CONSIGNES:
1 > Recopiez le compte rendu des Souvenirs d'une Révolutionnaire de « Souvenirs d’une Révolutionnaire » jusqu'à « du peuple russe. » en remplaçant « livre » par « ouvrage ».
2 > Prolongez le compte rendu des Souvenirs d'une Révolutionnaire à partir de l'endroit où il s'arrête.

TEXTE:
********
Souvenirs d’une Révolutionnaire traduit du russe par Marcel Livane et Joe Newman. Paris, F. Rieder et Cie, 1926 ; 224 pages, 10 fr. 50.
Voici un livre qui nous rappelle la période terroriste sous les tzars et, sans y vouloir, devant notre mémoire défilent Jélabioff, Sophie Perovskaya, Stepniak, Marie Spiridonova, Kaliayeff… les âmes délicates et élevées qui organisaient l’assassinat des assassins du peuple russe.
Mais avec Kakhowskaya c’est notre, propre période révolutionnaire que nous passons en revue. C’est la paix de Brest-Litowsk, l’Ukraine sous le talon de fer du militarisme allemand, la Russie aux mains des bolchevistes. Kakhowskaya, membre du parti socialiste-révolutionnaire de gauche qui partagea jusqu’à la paix de Brest-Litowsk le pouvoir avec les bolcheviks, part pour l’Ukraine venger la paix déshonorante sur la personne du maréchal von. Eichhorn, l’homme de confiance de l’empereur d’Allemagne. Elle organise l’attentat et le matelot Donskoï paie de sa tête celle du maréchal. Kakhowskaya revient à Moscou pour préparer la seconde partie de sa tâche : l’attentat contre Denikine, Mais Kakhowskaya est socialiste-révolutionnaire de gauche, donc membre du parti qui a tué Mirbach, l’ambassadeur d’Allemagne à Moscou, donc traquée par les bolcheviks. Elle est arrêtée par la Tchéka qui apprend bientôt les nouveaux plans de la courageuse révolutionnaire. On la laisse partir pour l’Ukraine et on obtient d’elle la promesse de réintégrer la prison aussitôt sa tache terminée ! Quelle lueur lugubre ce double geste jette sur l’état d’esprit bolcheviste qui préside aux destinées du peuple russe !
********
Relevés de position cible
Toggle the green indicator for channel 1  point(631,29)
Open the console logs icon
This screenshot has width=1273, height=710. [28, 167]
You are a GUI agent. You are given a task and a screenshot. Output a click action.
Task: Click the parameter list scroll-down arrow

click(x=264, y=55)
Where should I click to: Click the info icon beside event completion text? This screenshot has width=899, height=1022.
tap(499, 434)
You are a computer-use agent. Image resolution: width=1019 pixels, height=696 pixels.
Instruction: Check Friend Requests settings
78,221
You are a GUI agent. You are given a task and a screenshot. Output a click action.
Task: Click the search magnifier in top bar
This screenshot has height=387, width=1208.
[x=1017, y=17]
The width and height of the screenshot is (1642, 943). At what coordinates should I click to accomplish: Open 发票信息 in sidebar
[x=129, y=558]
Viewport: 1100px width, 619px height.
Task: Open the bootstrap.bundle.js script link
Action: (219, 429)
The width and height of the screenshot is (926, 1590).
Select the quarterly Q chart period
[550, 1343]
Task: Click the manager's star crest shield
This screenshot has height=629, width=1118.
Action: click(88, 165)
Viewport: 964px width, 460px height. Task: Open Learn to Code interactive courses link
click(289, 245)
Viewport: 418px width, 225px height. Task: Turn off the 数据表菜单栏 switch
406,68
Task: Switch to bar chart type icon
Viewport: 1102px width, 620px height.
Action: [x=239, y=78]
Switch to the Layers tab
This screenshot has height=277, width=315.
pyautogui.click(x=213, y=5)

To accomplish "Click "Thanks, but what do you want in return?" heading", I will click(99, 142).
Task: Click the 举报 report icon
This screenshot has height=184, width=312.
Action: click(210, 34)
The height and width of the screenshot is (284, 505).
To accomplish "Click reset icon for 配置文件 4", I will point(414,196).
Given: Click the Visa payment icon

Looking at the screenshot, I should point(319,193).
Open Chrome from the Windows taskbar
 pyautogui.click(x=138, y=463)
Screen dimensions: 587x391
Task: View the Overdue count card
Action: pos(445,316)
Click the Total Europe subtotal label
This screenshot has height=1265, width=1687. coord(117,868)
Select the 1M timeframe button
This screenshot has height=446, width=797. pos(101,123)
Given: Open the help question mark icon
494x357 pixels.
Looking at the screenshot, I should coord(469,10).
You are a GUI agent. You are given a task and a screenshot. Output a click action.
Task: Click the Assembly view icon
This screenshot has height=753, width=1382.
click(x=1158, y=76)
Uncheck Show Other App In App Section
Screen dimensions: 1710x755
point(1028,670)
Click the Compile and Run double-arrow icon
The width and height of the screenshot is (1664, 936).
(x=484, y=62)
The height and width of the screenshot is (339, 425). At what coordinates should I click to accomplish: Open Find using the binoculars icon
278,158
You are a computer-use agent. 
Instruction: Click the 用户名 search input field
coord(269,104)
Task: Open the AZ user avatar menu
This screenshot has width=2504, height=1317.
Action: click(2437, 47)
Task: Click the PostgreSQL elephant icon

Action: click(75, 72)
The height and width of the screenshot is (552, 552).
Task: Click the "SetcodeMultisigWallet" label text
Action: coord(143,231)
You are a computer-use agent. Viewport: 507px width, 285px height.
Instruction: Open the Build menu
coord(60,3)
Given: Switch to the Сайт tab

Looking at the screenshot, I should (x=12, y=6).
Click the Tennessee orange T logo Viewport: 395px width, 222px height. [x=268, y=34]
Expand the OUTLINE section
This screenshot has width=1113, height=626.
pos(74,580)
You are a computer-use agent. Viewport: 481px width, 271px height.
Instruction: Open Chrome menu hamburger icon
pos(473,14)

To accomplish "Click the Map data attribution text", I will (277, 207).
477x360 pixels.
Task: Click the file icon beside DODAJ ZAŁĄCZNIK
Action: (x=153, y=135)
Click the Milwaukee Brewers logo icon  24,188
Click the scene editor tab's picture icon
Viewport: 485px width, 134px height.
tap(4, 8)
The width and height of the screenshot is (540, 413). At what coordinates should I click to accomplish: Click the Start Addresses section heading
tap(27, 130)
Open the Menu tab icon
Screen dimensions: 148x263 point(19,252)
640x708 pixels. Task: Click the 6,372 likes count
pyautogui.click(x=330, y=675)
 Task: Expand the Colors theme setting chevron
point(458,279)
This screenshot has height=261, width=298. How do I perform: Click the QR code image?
********
RÉPONSES FOURNIES:
1 >
Souvenirs d’une Révolutionnaire traduit du russe par Marcel Livane et Joe Newman. Paris, F. Rieder et Cie, 1926 ; 224 pages, 10 fr. 50.
Voici un ouvrage qui nous rappelle la période terroriste sous les tzars et, sans y vouloir, devant notre mémoire défilent Jélabioff, Sophie Perovskaya, Stepniak, Marie Spiridonova, Kaliayeff… les âmes délicates et élevées qui organisaient l’assassinat des assassins du peuple russe.

2 >
Kakhowskaya revient à Moscou. De nouveau arrêtée, elle est exilée par ordre administratif de la Tchéka pour une période de trois ans, puis ensuite re-exilée au Turkestan où, malade, tuberculeuse, elle y est encore. Malgré toute l’agitation en faveur de sa déportation à l’étranger où elle aurait pu se soigner, les nouveaux bourreaux des libertés russes continuent à faire la sourde oreille. Kakhowskaya, qui a payé de dix années de prison sous le régime tzariste son dévouement à la cause de la révolution, paye déjà sept ans de prison et d’exil sous le régime monstrueux dénommé « pouvoir ouvrier et paysan ».
Mais de tout ceci Kakhowskaya n’en parle pas dans son livre. Et, pourtant, c’en est la partie principale. Car dans cette tourmente horrible que les révolutionnaires de Russie et d’Ukraine ont dû traverser depuis la révolution russe, les heures les plus, terribles ont été celles où le bolchevisme marxiste, s’affublant de droits ouvriers et paysans que ceux-ci ne lui ont jamais permis de s’accaparer, s’est démontré être à un niveau tout aussi bas de duplicité malhonnête et d’oppression brutale que les armées d’occupation, en Ukraine, dirigées par Skoropadsky, par Petlioura, par Denikine, par Wrangel… Le peuple souffre toujours… la botte est toujours aussi sauvage, aussi implacable.
Dans ses « Souvenirs », Kakhowskaya nous parle du régime sous Skoropadsky, sous Denikine… Nous comprenons bien pourquoi ses alliés d’hier, les bolchevistes, ne lui permettent pas d’aller se guérir à l’étranger. Elle pourrait vouloir écrire une seconde page de ses souvenirs… sous le régime de la dictature du prolétariat !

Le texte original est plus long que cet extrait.